Note: Players should not return to full sport participation until they have successfully returned to full school schedule and workload.
Special Considerations
This Concussion Policy and Code of Conduct aims to 1) ensure that players with a suspected concussion are removed- from-basketball and seek medical assessment and 2) all players with a suspected and/or diagnosed concussion do not participate in OBA sanctioned activities before medically cleared to do so. The above steps relate most directly to a player who sustains a concussion during an OBA sanctioned activity and this injury is identified immediately. Not all concussions will be identified immediately and not all concussions will take place during an OBA sanctioned activity. Two alternative scenarios are presented below:
Scenario 1: A suspected concussion from an OBA sanctioned activity is not identified and/or reported until days or weeks after the basketball activity.

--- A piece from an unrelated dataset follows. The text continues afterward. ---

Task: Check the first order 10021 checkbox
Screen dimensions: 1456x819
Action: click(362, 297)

Action: Begin at Step 3, “reporting a suspected concussion”. Immediately upon the concussion being identified and/or reported to team officials, the head coach is responsible for completing the Suspected Concussion Report Form, submitting it to the parent/guardian and to the member club administrator, and recommending that the player see a medical doctor/nurse practitioner immediately. The head coach must also send the form via Smartsheet.
Scenario 2: A player is diagnosed with a concussion from a non-OBA sanctioned activity (e.g., school, home, other sports).

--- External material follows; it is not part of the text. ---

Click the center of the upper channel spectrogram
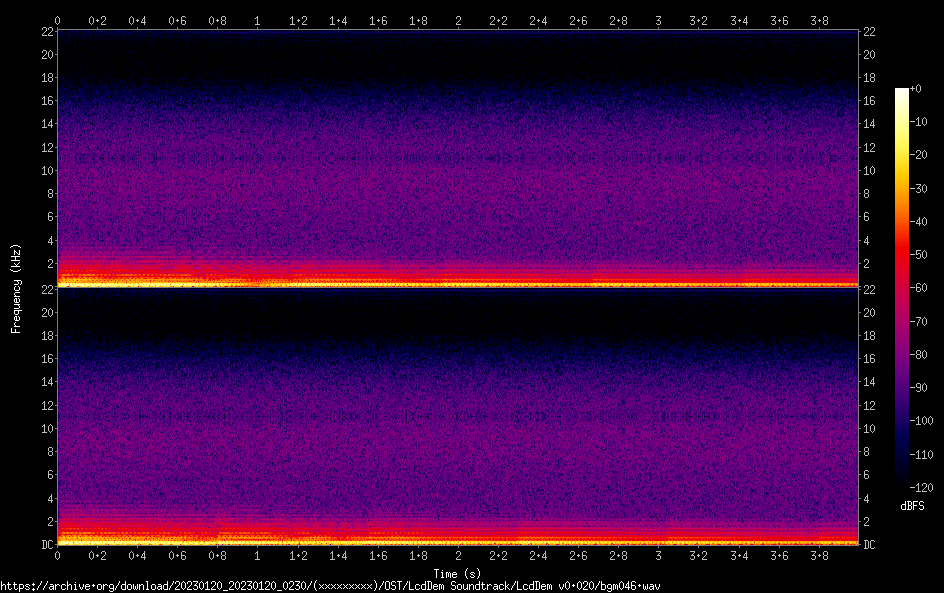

Action: Begin at Step 5 “medical diagnosis”. The parent/guardian of the player with a concussion is responsible for submitting a Medical Assessment Letter (highlighting that the player has been diagnosed with a concussion) to the head coach and to the member club administrator. The head coach must also send the Medical Assessment Letter via Smartsheet. As the concussion did not happen at an OBA sanctioned activity, no Suspected Concussion Report Form is needed. The participant must then complete each stage of the Return-to-Basketball Protocol.
Referring documents and protocol implementation tools:
- Removal from Basketball Protocol
- Suspected Concussion Report Form
- Medical Assessment Letter (template)
- Return to Basketball Protocol
- Medical Clearance Letter (template)
- OBA Concussion Reporting Portal – Smartsheet
Retention of Personal Information
[Excerpt from Ontario Basketball’s Privacy Policy, as it relates to concussion management tracking & documentation]
We keep your Personal Information only as long as it is required for the reasons it was collected. The length of time we retain information varies, depending on the service and the nature of the information. This period may extend beyond the end of a person’s relationship with us but it will be only for so long as it is necessary for us to have sufficient information to respond to any issues that may arise at a later date.
When your Personal Information is no longer required for OBA’s purposes, we have procedures to destroy, delete, erase or convert it into an anonymous form.
Last reviewed June 17, 2023 by Ontario Basketball Board of Directors.